Patent classification into CPC codes underpins large scale analyses of technological change but remains challenging due to its hierarchical, multi label, and highly imbalanced structure. While pre Generative AI supervised encoder based models became the de facto standard for large scale patent classification, recent advances in large language models (LLMs) raise questions about whether they can provide complementary capabilities, particularly for rare or weakly represented technological categories. In this work, we perform a systematic comparison of encoder based classifiers (BERT, SciBERT, and PatentSBERTa) and open weight LLMs on a highly imbalanced benchmark dataset (USPTO 70k). We evaluate LLMs under zero shot, few shot, and retrieval augmented prompting, and further assess parameter efficient fine tuning of the best performing model. Our results show that encoder based models achieve higher aggregate performance, driven by strong results on frequent CPC subclasses, but struggle on rare ones. In contrast, LLMs achieve relatively higher performance on infrequent subclasses, often associated with early stage, cross domain, or weakly institutionalised technologies, particularly at higher hierarchical levels. These findings indicate that encoder based and LLM based approaches play complementary roles in patent classification. We additionally quantify inference time and energy consumption, showing that encoder based models are up to three orders of magnitude more efficient than LLMs. Overall, our results inform responsible patentometrics and technology mapping, and motivate hybrid classification approaches that combine encoder efficiency with the long tail coverage of LLMs under computational and environmental constraints.

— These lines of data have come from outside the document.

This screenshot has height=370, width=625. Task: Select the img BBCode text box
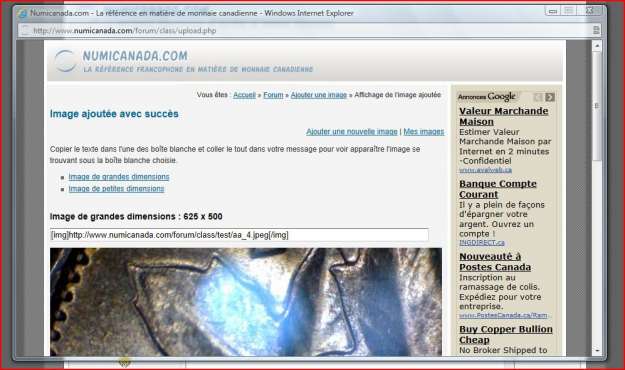239,235
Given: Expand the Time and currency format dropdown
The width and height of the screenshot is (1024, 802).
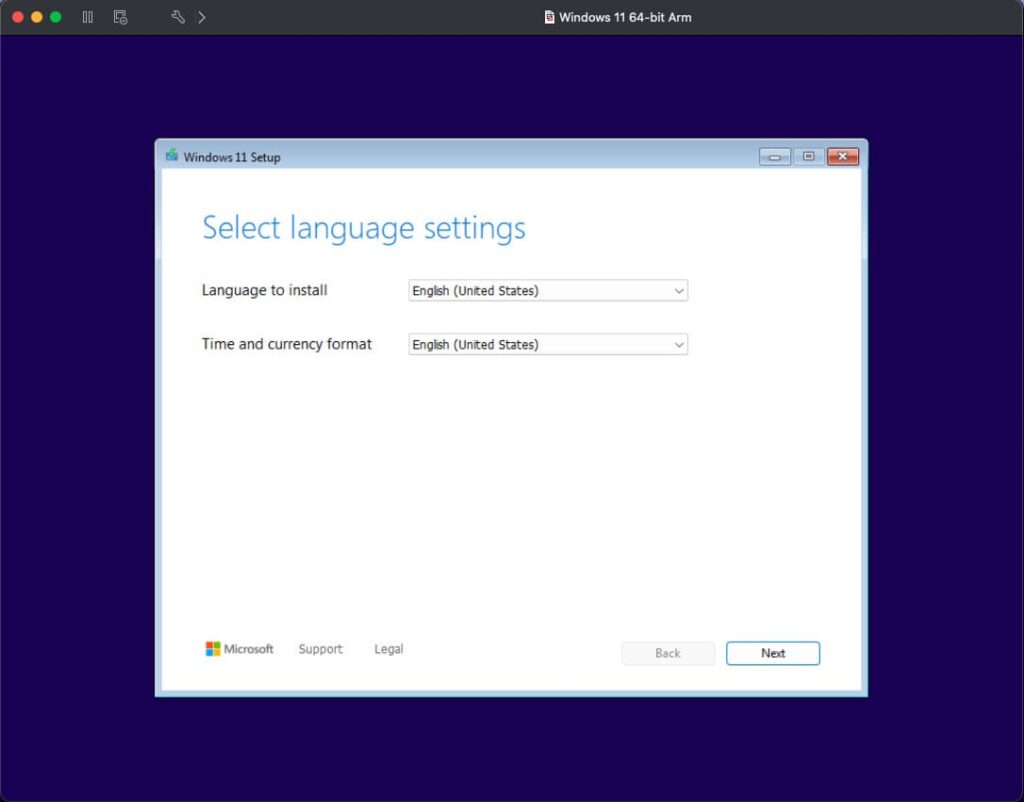Looking at the screenshot, I should (x=547, y=344).
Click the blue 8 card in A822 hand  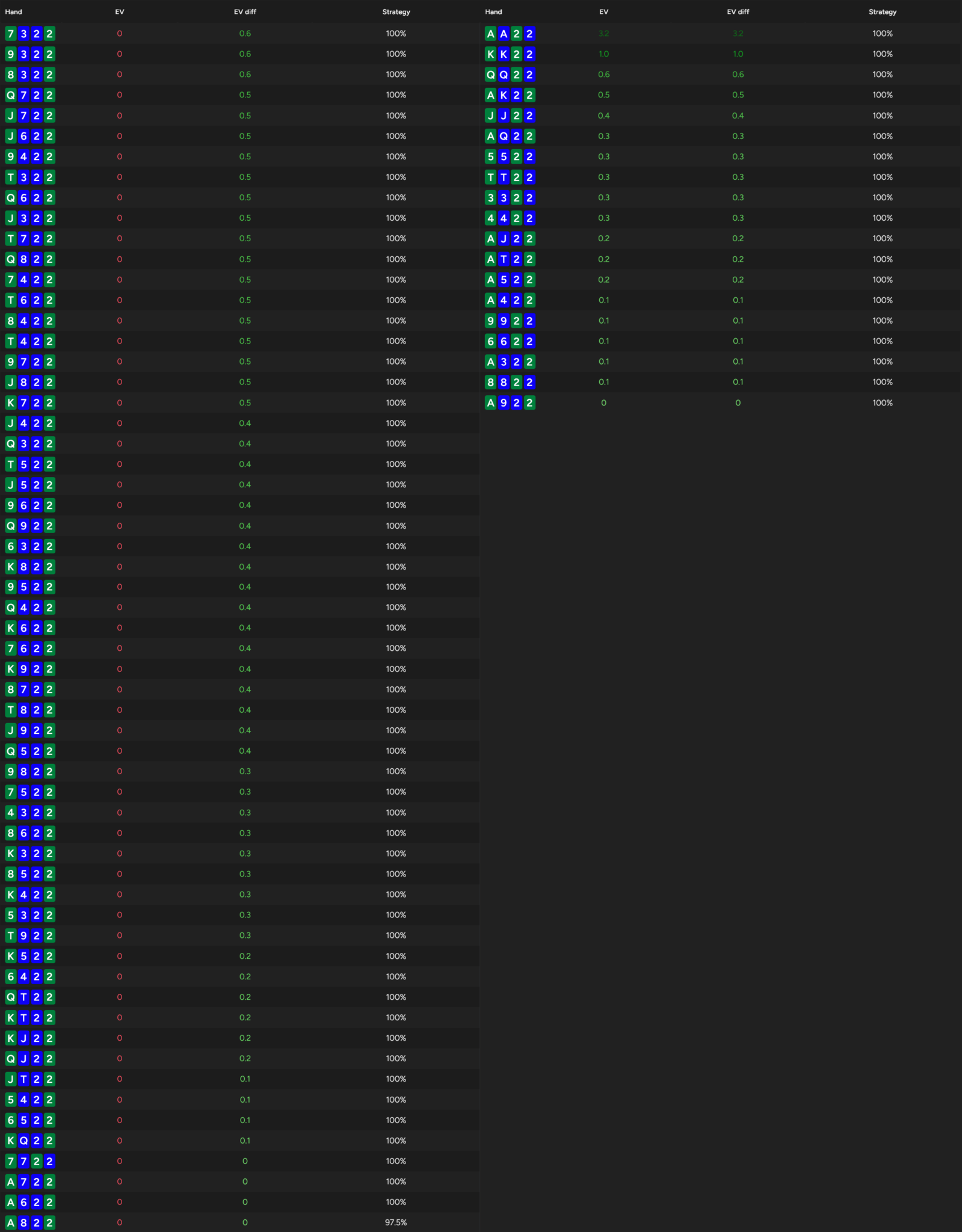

翻译：将专利分类至CPC代码是支撑技术变革大规模分析的基础，但由于其层级化、多标签及高度不平衡的结构，该任务仍具挑战性。在生成式人工智能兴起前，基于编码器的预训练监督模型已成为大规模专利分类的事实标准，而大型语言模型（LLMs）的最新进展引发了其是否能提供互补能力的疑问，尤其是在处理罕见或代表性不足的技术类别时。本研究基于高度不平衡的基准数据集（USPTO 70k），对基于编码器的分类器（BERT、SciBERT和PatentSBERTa）与开源权重LLMs进行了系统比较。我们在零样本、少样本和检索增强提示三种设定下评估LLMs，并进一步对表现最佳的模型进行参数高效微调。结果显示，基于编码器的模型凭借在常见CPC子类上的优异表现获得更高的综合性能，但在罕见子类上表现欠佳。相比之下，LLMs在非常见子类上取得相对更高的性能，这些子类通常与早期阶段、跨领域或制度化程度较低的技术相关，尤其在较高层级上更为明显。这些发现表明基于编码器的方法与基于LLM的方法在专利分类中具有互补作用。我们还量化了推理时间和能耗，显示基于编码器的模型比LLMs的效率高出最多三个数量级。总体而言，本研究为负责任的专利计量学与技术图谱绘制提供了依据，并推动在计算与环境约束下，结合编码器效率与LLM长尾覆盖能力的混合分类方法的发展。